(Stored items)
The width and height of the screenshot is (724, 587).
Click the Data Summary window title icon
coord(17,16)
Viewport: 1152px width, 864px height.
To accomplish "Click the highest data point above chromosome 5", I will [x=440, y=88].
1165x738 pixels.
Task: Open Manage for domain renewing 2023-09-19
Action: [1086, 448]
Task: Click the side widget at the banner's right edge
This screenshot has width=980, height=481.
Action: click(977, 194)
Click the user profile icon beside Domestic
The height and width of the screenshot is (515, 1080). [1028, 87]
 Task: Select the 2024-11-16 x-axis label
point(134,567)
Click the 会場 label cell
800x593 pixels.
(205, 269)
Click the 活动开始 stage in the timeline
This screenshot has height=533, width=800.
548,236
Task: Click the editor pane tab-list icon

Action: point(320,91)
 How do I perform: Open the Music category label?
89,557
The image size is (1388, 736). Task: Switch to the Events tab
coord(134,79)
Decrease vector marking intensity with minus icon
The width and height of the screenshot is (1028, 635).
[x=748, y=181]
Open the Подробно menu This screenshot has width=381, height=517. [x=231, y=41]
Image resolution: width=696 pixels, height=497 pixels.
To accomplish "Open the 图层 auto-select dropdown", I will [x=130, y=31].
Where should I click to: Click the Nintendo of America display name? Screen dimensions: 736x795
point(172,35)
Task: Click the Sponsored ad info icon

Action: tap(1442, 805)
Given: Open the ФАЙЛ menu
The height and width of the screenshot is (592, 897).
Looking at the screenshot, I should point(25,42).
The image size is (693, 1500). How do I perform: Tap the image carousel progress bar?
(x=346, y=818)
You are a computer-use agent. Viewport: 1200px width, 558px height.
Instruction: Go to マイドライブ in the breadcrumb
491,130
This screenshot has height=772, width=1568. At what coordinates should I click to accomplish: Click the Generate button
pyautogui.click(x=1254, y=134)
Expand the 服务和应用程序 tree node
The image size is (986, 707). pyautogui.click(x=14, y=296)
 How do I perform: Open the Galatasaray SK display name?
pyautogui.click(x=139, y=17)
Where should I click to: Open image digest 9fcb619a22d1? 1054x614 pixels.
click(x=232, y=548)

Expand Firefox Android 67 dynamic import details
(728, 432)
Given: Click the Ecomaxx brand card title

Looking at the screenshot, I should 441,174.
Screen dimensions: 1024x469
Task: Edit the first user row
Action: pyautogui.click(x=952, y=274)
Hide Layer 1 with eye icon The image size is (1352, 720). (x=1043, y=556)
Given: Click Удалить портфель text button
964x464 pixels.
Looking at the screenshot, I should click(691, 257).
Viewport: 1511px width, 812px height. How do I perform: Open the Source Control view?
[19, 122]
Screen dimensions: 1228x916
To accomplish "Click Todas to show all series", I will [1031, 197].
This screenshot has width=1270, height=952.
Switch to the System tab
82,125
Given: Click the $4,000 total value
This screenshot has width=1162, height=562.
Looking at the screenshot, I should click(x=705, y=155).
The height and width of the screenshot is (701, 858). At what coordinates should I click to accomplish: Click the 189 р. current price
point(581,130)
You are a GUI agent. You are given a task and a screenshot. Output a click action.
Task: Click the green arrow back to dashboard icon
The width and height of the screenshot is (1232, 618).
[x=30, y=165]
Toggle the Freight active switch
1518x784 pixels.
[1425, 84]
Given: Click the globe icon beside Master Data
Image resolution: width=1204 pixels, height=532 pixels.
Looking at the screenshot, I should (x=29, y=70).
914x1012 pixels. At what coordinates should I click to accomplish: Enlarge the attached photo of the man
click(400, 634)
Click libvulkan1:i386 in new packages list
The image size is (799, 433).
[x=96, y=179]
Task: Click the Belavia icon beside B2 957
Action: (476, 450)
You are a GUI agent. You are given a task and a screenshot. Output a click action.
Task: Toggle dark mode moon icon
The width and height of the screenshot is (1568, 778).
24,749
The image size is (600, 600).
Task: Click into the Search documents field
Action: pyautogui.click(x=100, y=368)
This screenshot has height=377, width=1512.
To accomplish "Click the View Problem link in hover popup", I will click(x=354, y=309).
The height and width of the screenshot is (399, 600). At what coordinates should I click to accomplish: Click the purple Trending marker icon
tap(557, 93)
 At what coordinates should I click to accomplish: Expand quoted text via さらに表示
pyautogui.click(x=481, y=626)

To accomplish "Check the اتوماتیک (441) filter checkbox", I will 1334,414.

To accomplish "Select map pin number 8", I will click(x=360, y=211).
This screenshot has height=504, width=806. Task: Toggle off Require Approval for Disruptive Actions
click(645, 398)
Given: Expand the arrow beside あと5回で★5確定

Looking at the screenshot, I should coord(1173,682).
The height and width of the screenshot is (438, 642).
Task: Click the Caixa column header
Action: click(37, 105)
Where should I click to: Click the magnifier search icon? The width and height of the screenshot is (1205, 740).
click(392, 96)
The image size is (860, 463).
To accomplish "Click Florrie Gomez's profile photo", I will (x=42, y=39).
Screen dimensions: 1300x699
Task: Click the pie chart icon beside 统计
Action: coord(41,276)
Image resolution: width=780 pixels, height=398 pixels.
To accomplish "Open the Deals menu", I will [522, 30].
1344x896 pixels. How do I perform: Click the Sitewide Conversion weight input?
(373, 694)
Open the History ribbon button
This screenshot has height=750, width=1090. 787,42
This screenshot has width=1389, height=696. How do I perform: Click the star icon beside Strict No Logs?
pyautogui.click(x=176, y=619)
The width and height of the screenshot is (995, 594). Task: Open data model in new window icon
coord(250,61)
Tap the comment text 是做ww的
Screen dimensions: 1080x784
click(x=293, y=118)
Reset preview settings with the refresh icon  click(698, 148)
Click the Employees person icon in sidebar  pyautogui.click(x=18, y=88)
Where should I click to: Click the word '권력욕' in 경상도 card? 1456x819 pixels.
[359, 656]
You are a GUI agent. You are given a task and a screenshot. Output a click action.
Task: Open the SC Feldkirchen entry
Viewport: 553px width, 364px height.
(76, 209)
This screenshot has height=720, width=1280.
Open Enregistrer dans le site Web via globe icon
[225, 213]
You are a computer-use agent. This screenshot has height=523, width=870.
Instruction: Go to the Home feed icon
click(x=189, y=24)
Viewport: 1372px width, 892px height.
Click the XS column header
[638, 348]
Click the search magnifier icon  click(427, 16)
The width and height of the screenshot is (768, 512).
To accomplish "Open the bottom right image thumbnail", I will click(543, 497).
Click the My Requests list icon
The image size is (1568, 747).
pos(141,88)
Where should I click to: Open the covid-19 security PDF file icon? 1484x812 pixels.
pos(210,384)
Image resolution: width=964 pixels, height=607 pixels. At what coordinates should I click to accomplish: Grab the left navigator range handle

PROBLEM DETAILS: An exact written copy of every entry is the required answer.

ANSWER SECTION:
The width and height of the screenshot is (724, 587).
Click the Data Summary window title icon
coord(17,16)
Viewport: 1152px width, 864px height.
To accomplish "Click the highest data point above chromosome 5", I will [x=440, y=88].
1165x738 pixels.
Task: Open Manage for domain renewing 2023-09-19
Action: [1086, 448]
Task: Click the side widget at the banner's right edge
This screenshot has width=980, height=481.
Action: click(977, 194)
Click the user profile icon beside Domestic
The height and width of the screenshot is (515, 1080). [1028, 87]
 Task: Select the 2024-11-16 x-axis label
point(134,567)
Click the 会場 label cell
800x593 pixels.
(205, 269)
Click the 活动开始 stage in the timeline
This screenshot has height=533, width=800.
548,236
Task: Click the editor pane tab-list icon

Action: point(320,91)
 How do I perform: Open the Music category label?
89,557
The image size is (1388, 736). Task: Switch to the Events tab
coord(134,79)
Decrease vector marking intensity with minus icon
The width and height of the screenshot is (1028, 635).
[x=748, y=181]
Open the Подробно menu This screenshot has width=381, height=517. [x=231, y=41]
Image resolution: width=696 pixels, height=497 pixels.
To accomplish "Open the 图层 auto-select dropdown", I will [x=130, y=31].
Where should I click to: Click the Nintendo of America display name? Screen dimensions: 736x795
point(172,35)
Task: Click the Sponsored ad info icon

Action: tap(1442, 805)
Given: Open the ФАЙЛ menu
The height and width of the screenshot is (592, 897).
Looking at the screenshot, I should point(25,42).
The image size is (693, 1500). How do I perform: Tap the image carousel progress bar?
(x=346, y=818)
You are a computer-use agent. Viewport: 1200px width, 558px height.
Instruction: Go to マイドライブ in the breadcrumb
491,130
This screenshot has height=772, width=1568. At what coordinates should I click to accomplish: Click the Generate button
pyautogui.click(x=1254, y=134)
Expand the 服务和应用程序 tree node
The image size is (986, 707). pyautogui.click(x=14, y=296)
 How do I perform: Open the Galatasaray SK display name?
pyautogui.click(x=139, y=17)
Where should I click to: Open image digest 9fcb619a22d1? 1054x614 pixels.
click(x=232, y=548)

Expand Firefox Android 67 dynamic import details
(728, 432)
Given: Click the Ecomaxx brand card title

Looking at the screenshot, I should 441,174.
Screen dimensions: 1024x469
Task: Edit the first user row
Action: pyautogui.click(x=952, y=274)
Hide Layer 1 with eye icon The image size is (1352, 720). (x=1043, y=556)
Given: Click Удалить портфель text button
964x464 pixels.
Looking at the screenshot, I should click(691, 257).
Viewport: 1511px width, 812px height. How do I perform: Open the Source Control view?
[19, 122]
Screen dimensions: 1228x916
To accomplish "Click Todas to show all series", I will [1031, 197].
This screenshot has width=1270, height=952.
Switch to the System tab
82,125
Given: Click the $4,000 total value
This screenshot has width=1162, height=562.
Looking at the screenshot, I should click(x=705, y=155).
The height and width of the screenshot is (701, 858). At what coordinates should I click to accomplish: Click the 189 р. current price
point(581,130)
You are a GUI agent. You are given a task and a screenshot. Output a click action.
Task: Click the green arrow back to dashboard icon
The width and height of the screenshot is (1232, 618).
[x=30, y=165]
Toggle the Freight active switch
1518x784 pixels.
[1425, 84]
Given: Click the globe icon beside Master Data
Image resolution: width=1204 pixels, height=532 pixels.
Looking at the screenshot, I should (x=29, y=70).
914x1012 pixels. At what coordinates should I click to accomplish: Enlarge the attached photo of the man
click(400, 634)
Click libvulkan1:i386 in new packages list
The image size is (799, 433).
[x=96, y=179]
Task: Click the Belavia icon beside B2 957
Action: (476, 450)
You are a GUI agent. You are given a task and a screenshot. Output a click action.
Task: Toggle dark mode moon icon
The width and height of the screenshot is (1568, 778).
24,749
The image size is (600, 600).
Task: Click into the Search documents field
Action: pyautogui.click(x=100, y=368)
This screenshot has height=377, width=1512.
To accomplish "Click the View Problem link in hover popup", I will click(x=354, y=309).
The height and width of the screenshot is (399, 600). At what coordinates should I click to accomplish: Click the purple Trending marker icon
tap(557, 93)
 At what coordinates should I click to accomplish: Expand quoted text via さらに表示
pyautogui.click(x=481, y=626)

To accomplish "Check the اتوماتیک (441) filter checkbox", I will 1334,414.

To accomplish "Select map pin number 8", I will click(x=360, y=211).
This screenshot has height=504, width=806. Task: Toggle off Require Approval for Disruptive Actions
click(645, 398)
Given: Expand the arrow beside あと5回で★5確定

Looking at the screenshot, I should coord(1173,682).
The height and width of the screenshot is (438, 642).
Task: Click the Caixa column header
Action: click(37, 105)
Where should I click to: Click the magnifier search icon? The width and height of the screenshot is (1205, 740).
click(392, 96)
The image size is (860, 463).
To accomplish "Click Florrie Gomez's profile photo", I will (x=42, y=39).
Screen dimensions: 1300x699
Task: Click the pie chart icon beside 统计
Action: coord(41,276)
Image resolution: width=780 pixels, height=398 pixels.
To accomplish "Open the Deals menu", I will [522, 30].
1344x896 pixels. How do I perform: Click the Sitewide Conversion weight input?
(373, 694)
Open the History ribbon button
This screenshot has height=750, width=1090. 787,42
This screenshot has width=1389, height=696. How do I perform: Click the star icon beside Strict No Logs?
pyautogui.click(x=176, y=619)
The width and height of the screenshot is (995, 594). Task: Open data model in new window icon
coord(250,61)
Tap the comment text 是做ww的
Screen dimensions: 1080x784
click(x=293, y=118)
Reset preview settings with the refresh icon  click(698, 148)
Click the Employees person icon in sidebar  pyautogui.click(x=18, y=88)
Where should I click to: Click the word '권력욕' in 경상도 card? 1456x819 pixels.
[359, 656]
You are a GUI agent. You are given a task and a screenshot. Output a click action.
Task: Open the SC Feldkirchen entry
Viewport: 553px width, 364px height.
(76, 209)
This screenshot has height=720, width=1280.
Open Enregistrer dans le site Web via globe icon
[225, 213]
You are a computer-use agent. This screenshot has height=523, width=870.
Instruction: Go to the Home feed icon
click(x=189, y=24)
Viewport: 1372px width, 892px height.
Click the XS column header
[638, 348]
Click the search magnifier icon  click(427, 16)
The width and height of the screenshot is (768, 512).
To accomplish "Open the bottom right image thumbnail", I will click(543, 497).
Click the My Requests list icon
The image size is (1568, 747).
pos(141,88)
Where should I click to: Open the covid-19 security PDF file icon? 1484x812 pixels.
pos(210,384)
Image resolution: width=964 pixels, height=607 pixels. At what coordinates should I click to accomplish: Grab the left navigator range handle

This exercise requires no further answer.